Cheap summary: a host is classified into a number of groups. Lots of classifications are automatic; there’s a linux group (any machine running linux), there’s a 129_120_10 group (any host on the 129.120.10 subnet), there’s a Hr02 group (any host running cfengine between the hours of 2 AM and 3 AM), etc. Why would you want that last? Maybe you only want to do some checks during that hour. Yes, this is yet another way to schedule periodic jobs in a manner that future sysadmins will be unable to find… but I digress.

You then can specify actions that should take place if a host is in a specific group. Some of the action classes are very generic — running shell commands, deleting files, checking permissions and owners of files, copying files from a central server, etc. Some are pretty specific — there’s a class that allows you to tweak the nameservers in /etc/resolv.conf. This will not work out so well if your nameserver resolver file lives somewhere else, of course. There’s a class that’s tuned for defining the NFS server from which a host mounts its mailspool. Cool but not necessarily of general use. However, there’s a class for editing files which is pretty featureful, so you can roll your own stuff as needed.

It kinda runs under Windows if you have cygwin installed. Hm.

It reminds me of the system we used at AltaVista, but it is substantially more featureful.

Talk talk

Our VoIP/Asterisk tutorial is going much more quickly than the presenter expected. This is not unusual for first-time presenters. Asterisk is pretty interesting, but shows signs of being an open source project. Hm — OK, some sample configuration file stuff:

exten => s,73,Playback(thank-you-for-calling)
exten => s,74,GotoIfTime(6:01-18:00|mon-sun|*|*?s,76)
exten => s,75,Goto(s,78)
exten => s,76,Playback(have-a-great-day-goodbye)
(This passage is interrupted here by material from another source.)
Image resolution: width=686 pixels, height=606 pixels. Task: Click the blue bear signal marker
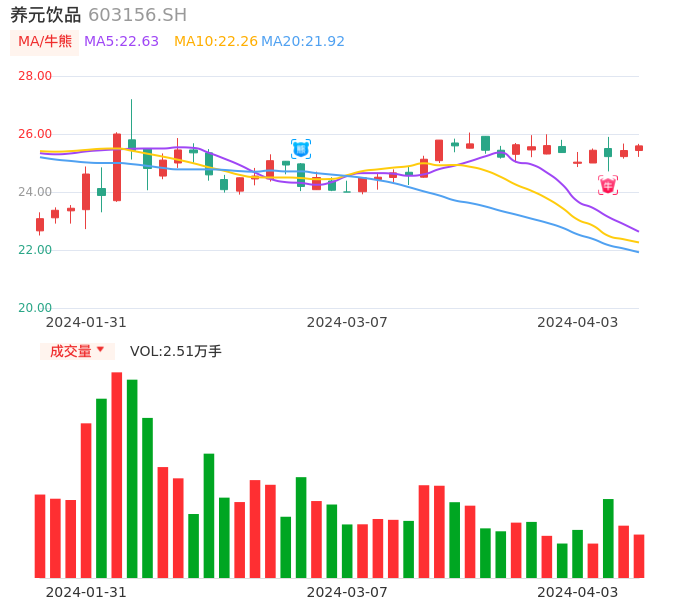pos(301,149)
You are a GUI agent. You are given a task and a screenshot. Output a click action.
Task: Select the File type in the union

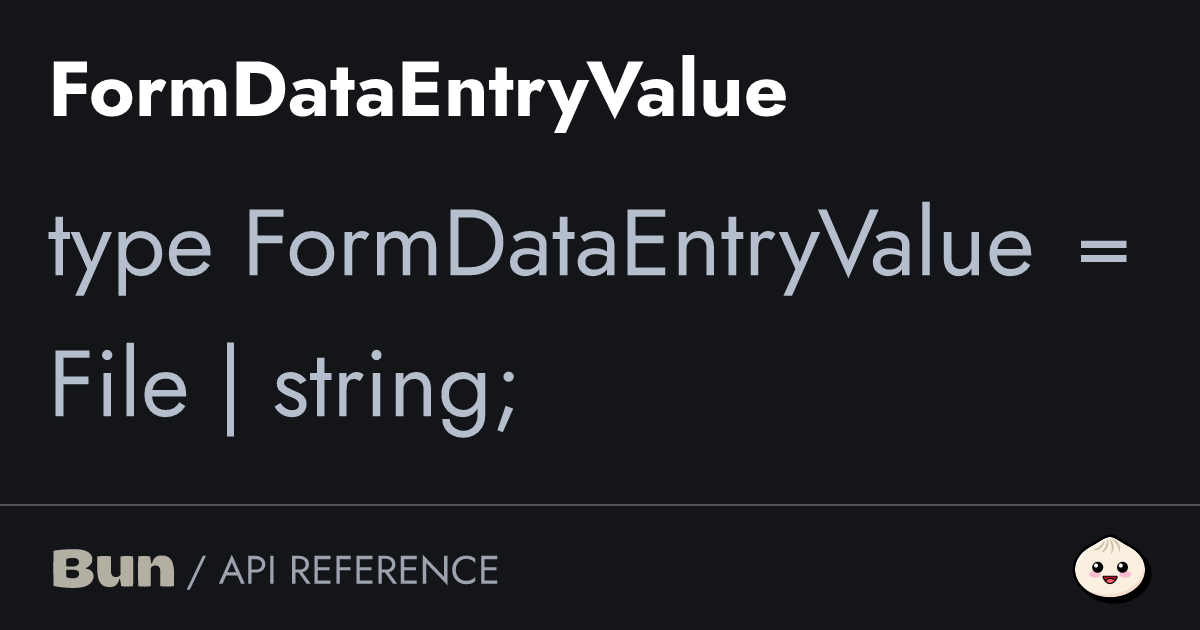(118, 387)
In theory, the template is something like exten => <exten>,<priority>,<application>(<args>), but it’s been brutally extended into something that looks alarmingly like BASIC. See the line numbers masquerading as priorities? It looks like it was originally just a simple method of specifying extensions, but grew like kudzu. Soon there’ll be m4 macros for building these scripts which masquerade as configuration files.

Twin Peaks

My Monday LISA tutorial was on system log aggregation, analysis, and statistics. mjr taught it, and he’s as good a public speaker as ever. Also the topic was pretty damned fascinating. I’ll be dumping a pile of links into del.icio.us sometime soonish now.
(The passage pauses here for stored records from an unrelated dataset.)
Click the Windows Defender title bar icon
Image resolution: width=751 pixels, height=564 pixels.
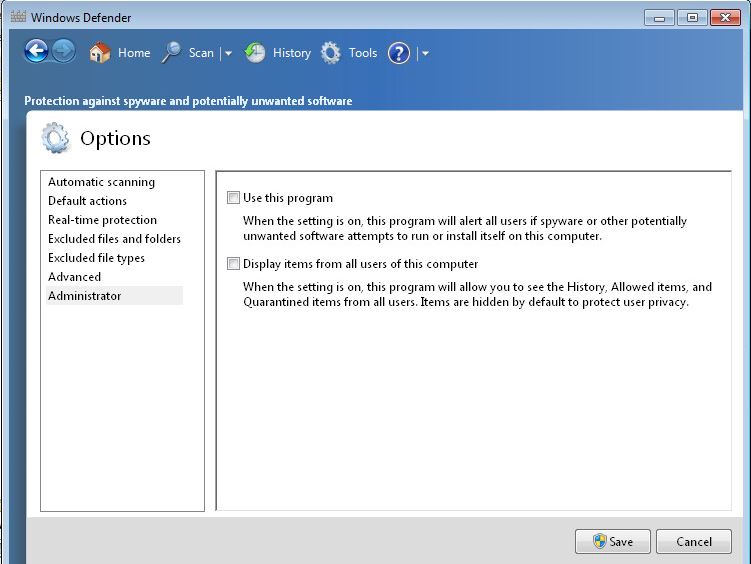click(x=17, y=17)
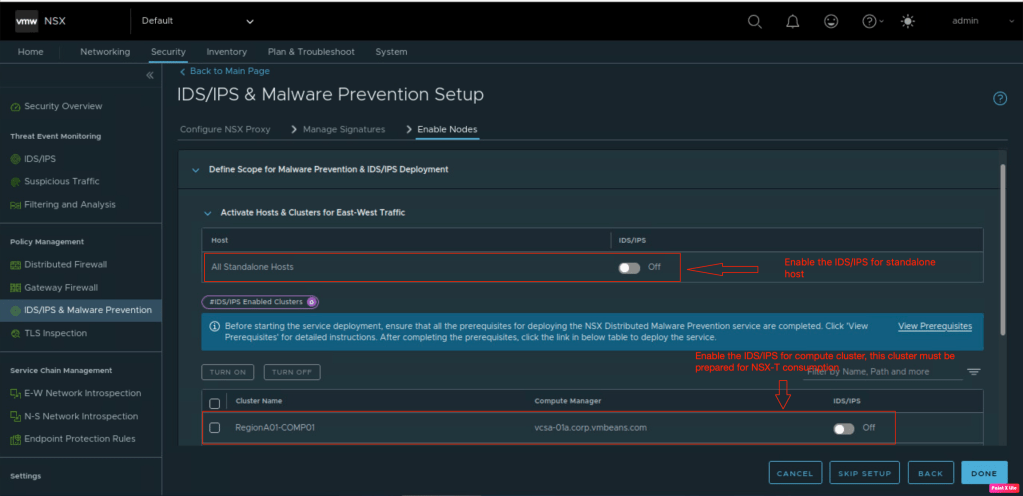Image resolution: width=1023 pixels, height=496 pixels.
Task: Collapse the sidebar with double-chevron icon
Action: [150, 75]
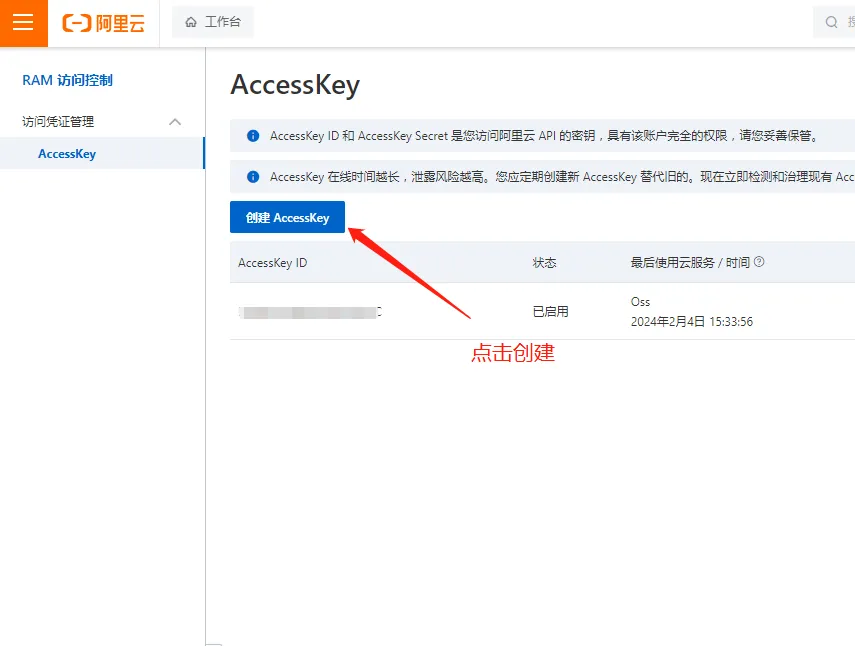Open the orange hamburger navigation menu
855x646 pixels.
tap(23, 23)
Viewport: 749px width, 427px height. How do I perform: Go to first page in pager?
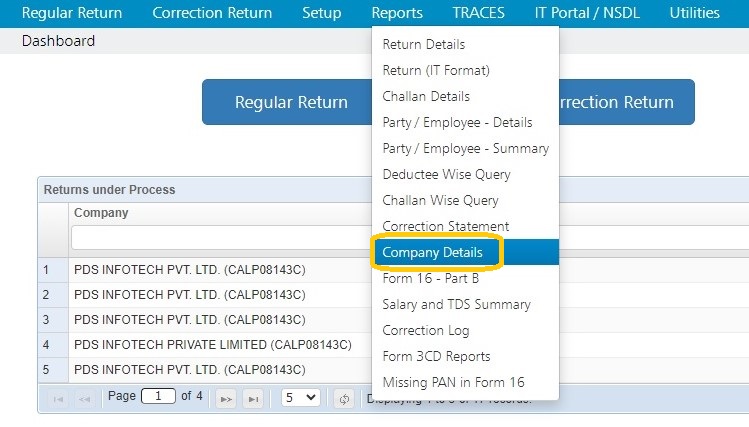coord(56,398)
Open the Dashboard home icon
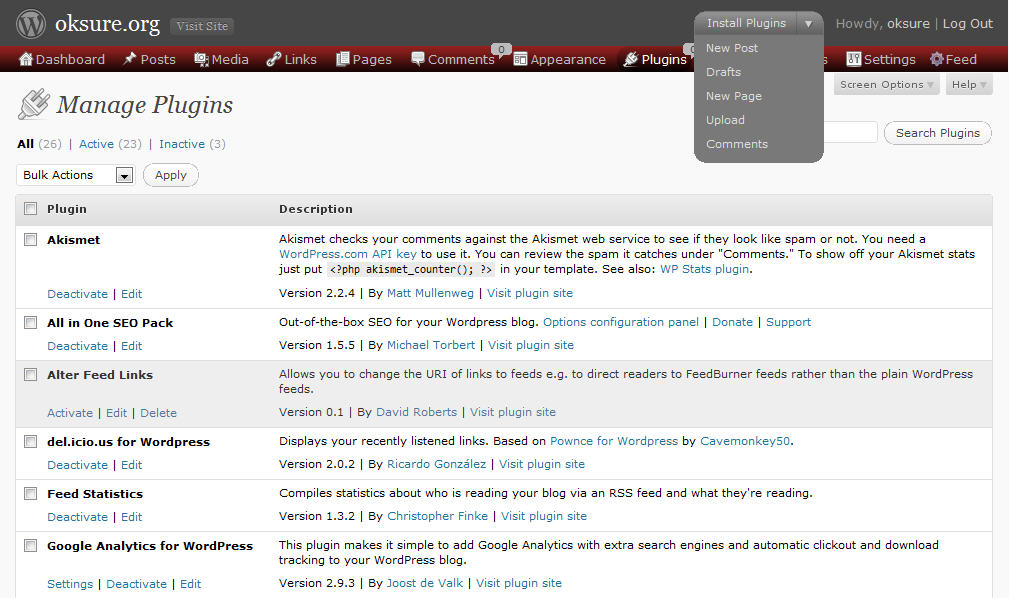Viewport: 1009px width, 598px height. coord(26,59)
Highlights, some of which are significant and some of which are just cool:

You can set up an invisible loghost. What you do is you specify a non-existent host as the loghost on all your DMZ servers. You’re gonna need to manually stuff an entry into the arp table so that your DMZ servers will blithely send syslog packets off into thin air. Then you hook the real loghost up to the DMZ with no IP address in promiscuous mode. Run tcpdump on it to capture all the packets, and write some cheap perl to strip syslog payloads out of the captured packets.

Or use mjr’s plog instead of tcpdump, since it’ll automate all that complex stuff for you. Neat.
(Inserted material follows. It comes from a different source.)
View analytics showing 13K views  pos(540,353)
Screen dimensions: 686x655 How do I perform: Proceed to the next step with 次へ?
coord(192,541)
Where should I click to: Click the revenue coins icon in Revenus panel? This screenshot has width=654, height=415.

Artifical ignorance. Cute term. It’s basically the same rule of thumb as “block everything, then permit what you want” but reversed. “It’s interesting unless I’ve explicitly said it’s boring.” At a very basic level, it looks like this: grep -v -f patternfile. As you figure out what you don’t care about, stick a regexp to match into patternfile and you won’t see it again. The process speeds up over time, obviously. This calls out for a slick web front end.

First seen anomaly detection. It’s sort of like artificial ignorance, but different. You alert every time something completely new appears in the logs. There is a tool for this, also written by mjr, called NBS (Never Before Seen). It uses Berkeley DB and is very fast. You feed it input for a specified dataset and it tells you if it’s seen that particular chunk of input before. It can report on its database in a bunch of useful ways.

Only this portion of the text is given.